J.J. Abrams and Mark Hamill are finally ready to address the Jedi-sized hole in the Star Wars: The Force Awakens conversation—sort of.
Fans have been wanting to know the whereabouts of Luke Skywalker ever since they started to notice his missing presence in The Force Awakens promotion. He’s hardly been in any of the trailers and TV promos, save a voiceover taken from Return of the Jedi in the second trailer and a quick shot of what appears to be his metal hand touching R2D2—although Abrams won’t confirm or deny it. He’s also missing from the main poster, and he doesn’t have his own character poster.

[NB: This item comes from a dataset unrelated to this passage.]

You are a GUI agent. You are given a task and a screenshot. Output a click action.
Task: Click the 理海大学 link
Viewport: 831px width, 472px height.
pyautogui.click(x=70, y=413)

And although Entertainment Weekly’s Anthony Breznican assures fans that Luke is actually in The Force Awakens, even he wasn’t able to pull off any Jedi mind tricks to get Abrams or Hamill to divulge Luke’s whereabouts. Instead, they talk a bit about who Luke might be to these new characters in the nearly 40 years since the events of Return of the Jedi took place.
There’s a reason why Rey, who was abandoned by her family on Jakku as a child, asks Han Solo in the most recent trailer if the stories she has heard about the Jedi are true. After decades have passed, the Jedi are practically lost legends.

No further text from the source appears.